Big municipal bond insurers, such as MBIA and
Ambac, also
had written similar policies on risky sub-prime mortgage debt. When the
mortgage market cracked, so did the monolines, prompting a massive
re-pricing
of municipal debt to the issuers’ underlying ratings. It also upset
financing
arrangements like auction rate securities. (Please see my June 26,
20008 AToL
article: THE ROAD TO HYPERINFLATION - Fed helpless in its own crisis)
At the same time, hedge funds, a growing group
of buyers of municipal
debt in recent years, became net sellers, unleashing huge supply on an
already
bruised muni market. The final straw that broke the market’s back came
with the
bankruptcy of Lehman Brothers, which drained liquidity abruptly from
the whole
financial system.
Lured by the high relative yields, some
adventurous retail
investors have stepped in, but not enough to sustain normal level of
issuance. The
market is expected to remain under pressure in 2009. With the economy
in a
recession, states and local governments are facing growing budget
deficits. The
federal government appears to favor stimulus for state and local
economies over
direct aid to state and local governments, Consequently the credit
derivatives
market is pricing in a greater risk of default for muni debts than for
high-grade corporate bonds.
Near zero short-term interest rates are sharply
corroding
the smooth functioning of the government repurchase (repo) market, a
foundation
stone for the financial system and trading Treasury debt.

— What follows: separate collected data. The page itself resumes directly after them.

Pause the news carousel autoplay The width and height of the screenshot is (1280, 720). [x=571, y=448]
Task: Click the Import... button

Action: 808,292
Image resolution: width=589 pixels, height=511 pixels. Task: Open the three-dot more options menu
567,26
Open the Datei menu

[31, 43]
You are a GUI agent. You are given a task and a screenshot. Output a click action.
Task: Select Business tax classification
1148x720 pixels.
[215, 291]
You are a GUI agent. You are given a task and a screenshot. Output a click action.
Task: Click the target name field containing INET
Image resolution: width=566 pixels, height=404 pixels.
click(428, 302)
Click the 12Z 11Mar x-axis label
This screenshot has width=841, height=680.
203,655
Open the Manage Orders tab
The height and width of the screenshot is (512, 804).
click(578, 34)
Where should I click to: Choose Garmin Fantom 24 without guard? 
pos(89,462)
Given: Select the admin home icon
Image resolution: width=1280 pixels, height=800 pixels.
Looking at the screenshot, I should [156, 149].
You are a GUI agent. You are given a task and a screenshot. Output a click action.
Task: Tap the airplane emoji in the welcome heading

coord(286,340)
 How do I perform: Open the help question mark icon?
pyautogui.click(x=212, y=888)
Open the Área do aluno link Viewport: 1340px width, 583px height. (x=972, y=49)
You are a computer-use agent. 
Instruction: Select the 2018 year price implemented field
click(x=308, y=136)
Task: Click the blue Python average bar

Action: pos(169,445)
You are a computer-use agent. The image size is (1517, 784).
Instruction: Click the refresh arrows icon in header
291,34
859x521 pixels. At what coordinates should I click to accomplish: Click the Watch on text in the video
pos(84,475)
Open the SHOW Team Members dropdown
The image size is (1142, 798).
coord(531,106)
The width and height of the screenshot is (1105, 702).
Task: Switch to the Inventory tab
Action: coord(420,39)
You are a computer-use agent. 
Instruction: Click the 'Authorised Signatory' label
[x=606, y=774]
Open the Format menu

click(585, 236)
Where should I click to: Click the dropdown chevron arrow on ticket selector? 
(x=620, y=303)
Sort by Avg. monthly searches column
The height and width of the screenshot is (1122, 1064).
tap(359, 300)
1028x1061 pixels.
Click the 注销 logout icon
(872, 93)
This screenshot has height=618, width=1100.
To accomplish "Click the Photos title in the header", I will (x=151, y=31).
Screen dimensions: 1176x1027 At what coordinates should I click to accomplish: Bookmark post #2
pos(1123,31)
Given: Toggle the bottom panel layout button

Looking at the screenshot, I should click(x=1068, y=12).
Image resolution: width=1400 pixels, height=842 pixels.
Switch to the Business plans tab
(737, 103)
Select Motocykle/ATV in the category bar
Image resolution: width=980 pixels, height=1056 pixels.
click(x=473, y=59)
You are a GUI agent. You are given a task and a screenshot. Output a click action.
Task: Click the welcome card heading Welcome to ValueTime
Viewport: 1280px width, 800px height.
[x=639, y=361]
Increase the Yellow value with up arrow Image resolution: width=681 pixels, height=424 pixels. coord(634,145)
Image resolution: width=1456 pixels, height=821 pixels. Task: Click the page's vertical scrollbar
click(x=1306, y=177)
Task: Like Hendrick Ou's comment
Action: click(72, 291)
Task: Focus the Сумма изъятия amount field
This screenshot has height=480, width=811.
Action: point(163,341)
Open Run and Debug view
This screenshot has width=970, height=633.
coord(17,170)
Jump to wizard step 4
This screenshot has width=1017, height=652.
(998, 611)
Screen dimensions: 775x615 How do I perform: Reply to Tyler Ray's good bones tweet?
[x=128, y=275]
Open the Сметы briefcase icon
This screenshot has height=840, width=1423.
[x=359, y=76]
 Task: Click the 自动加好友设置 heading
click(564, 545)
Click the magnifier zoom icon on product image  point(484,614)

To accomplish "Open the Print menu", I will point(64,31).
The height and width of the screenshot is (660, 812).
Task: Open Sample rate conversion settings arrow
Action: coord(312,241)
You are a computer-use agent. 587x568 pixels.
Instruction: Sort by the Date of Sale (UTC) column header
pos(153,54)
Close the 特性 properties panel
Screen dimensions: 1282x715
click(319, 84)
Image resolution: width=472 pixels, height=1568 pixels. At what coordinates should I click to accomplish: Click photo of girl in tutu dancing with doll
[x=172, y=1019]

While the Federal Reserve reduced its benchmark
interest
rate from 1% to a new range of zero to 0.25% on December 16, 2008, short-term market
rates have been
trading at close to zero per cent in recent weeks. Driven by a flight
to safety
by investors and expectations of rate cuts, such conditions are
creating
problems in the repo market, where investors borrow Treasuries in
return for
short-term cash loans.
Repo contracts allow traders to sell Treasuries
without
owning them in the first place, while owners of government debt can
fund their
portfolios by lending Treasuries.
A zero short-term rate reduces the financial incentive to
lending securities. The reduction in liquidity in the $5.8 trillion
Treasury
market is coming at a time when financial market conditions have become
strained. The problems also come as the US Treasury prepares to issue a
massive
amount of new government bonds for the current financial year to fund
expected
fiscal deficits. President-elect Barack Obama is warning the US
deficit will top $1 trillion in 2009.
The point is being reached where structural
damage caused by
near zero interest rates outweighs any benefit from monetary policy
easing
through interest rate cuts. In a financial environment where the
Treasury faces
an additional net financing need of over $1.8 trillion, low trading
volume caused
by near zero short-term rates is a major problem.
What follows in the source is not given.